Thursday, October 28, 2010

Solesmes and Dom Guéranger

In this month a millennium ago was founded a Benedictine monastery in Solesmes, a priory of the nearby abbey at Le Mans. Unlike such other antique monasteries as Monte Cassino or Cluny or Cîteaux, the importance of Solesmes lies not in its remote past, but rather in its much nearer history.

Throughout the modern period, monasticism, once and likely still the mystical core of the Church, diminished gravely, to the point that, the author of the linked article notes, only 30 Benedictine abbeys remained in Europe in the early 19th century. Even so fine an place as this was up for sale, and was bought by l'Abbé Prosper Guéranger, a local priest, and was soon made an abbey with Guéranger as abbot. Dom Guéranger came to make Solesmes a shining beacon of a Catholicism battered by revolution and apostasy, but still in the end triumphant over the world with Christ, her king and judge. Monastic life came to be renewed here, as well as Gregorian chant. The Liturgical Movement, so influential on such popes as St. Pius X and Benedict XVI, could even be said to have started here, and all affected by the revolutionism and iconoclasm so prevalent in this day, in Church and society alike, can look to the great work of Solesmes as both analogy and precursor to the struggles faced today.

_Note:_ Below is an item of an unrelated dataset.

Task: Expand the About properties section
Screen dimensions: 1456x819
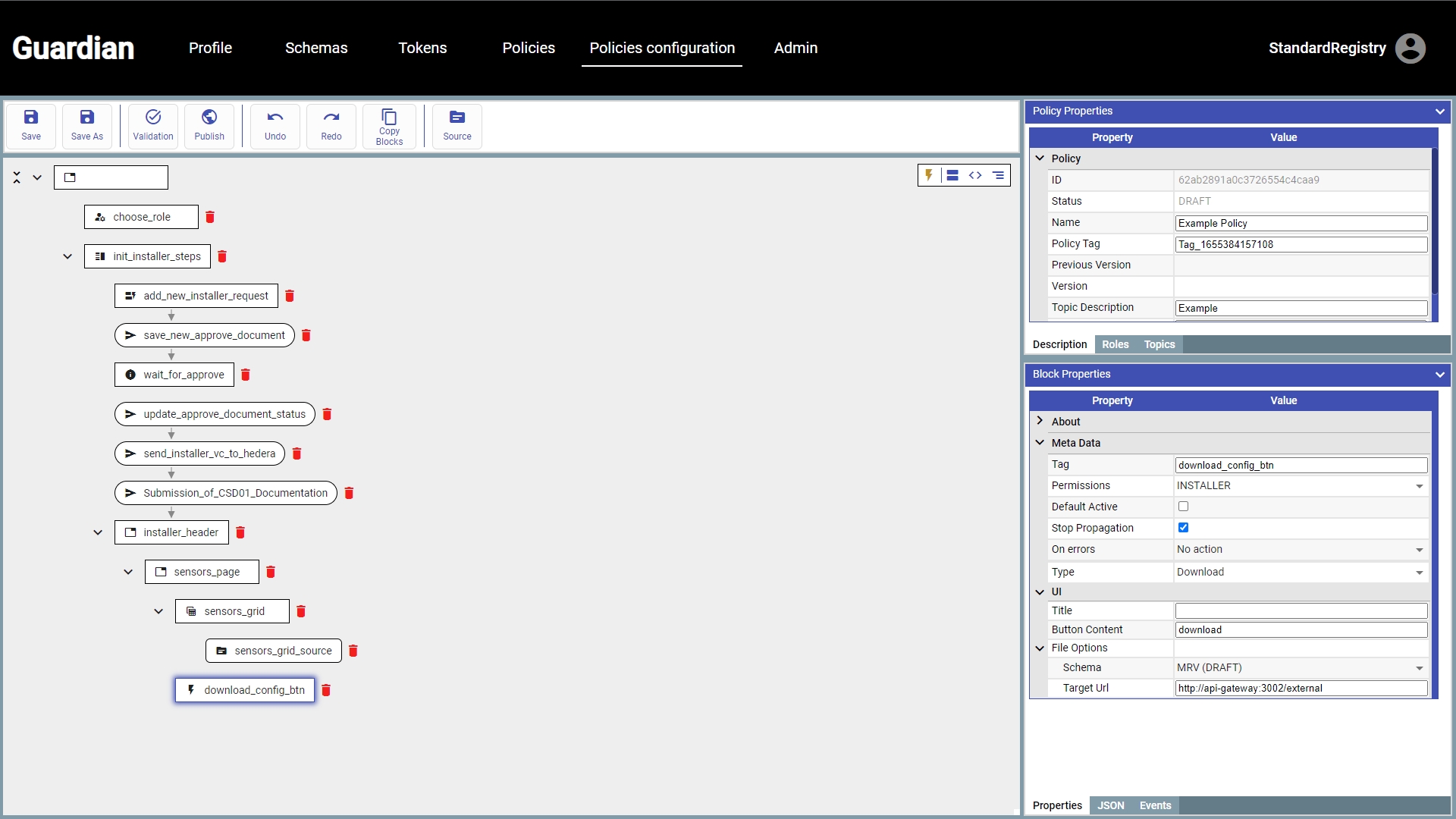Action: click(x=1040, y=421)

Gary Potter and the Saint Benedict Center (always an excellent source) speak more about Dom Guéranger here:

We need to remember this was 1831. The liberal monarchy of Louis-Philippe was less than a year old. One of its first actions had been to crush the effort to revive a Trappist monastery in the Diocese of Nantes. (The monks were dispersed and the abbot thrown into prison.) Fr. Guéranger’s “aspirations” seemed pure folly in the circumstances.

Still, as he would write in another passage of his incomplete autobiography: “My youth, the complete lack of temporal resources, and the limited reliability of those with whom I hoped to associate — none of these things stopped me. I would not have dreamed of it; I felt myself pushed to proceed. I prayed with all my heart for the help of God; but it never occurred to me to ask His will concerning the projected work.”

That last statement may surprise us, but Dom Guéranger explains: “The need of the Church seemed to me so urgent, the ideas about true Christianity so falsified and so compromised in the lay and ecclesiastical worlds, that I felt nothing but an urgency to found some kind of center wherein to recollect and revive pure traditions.”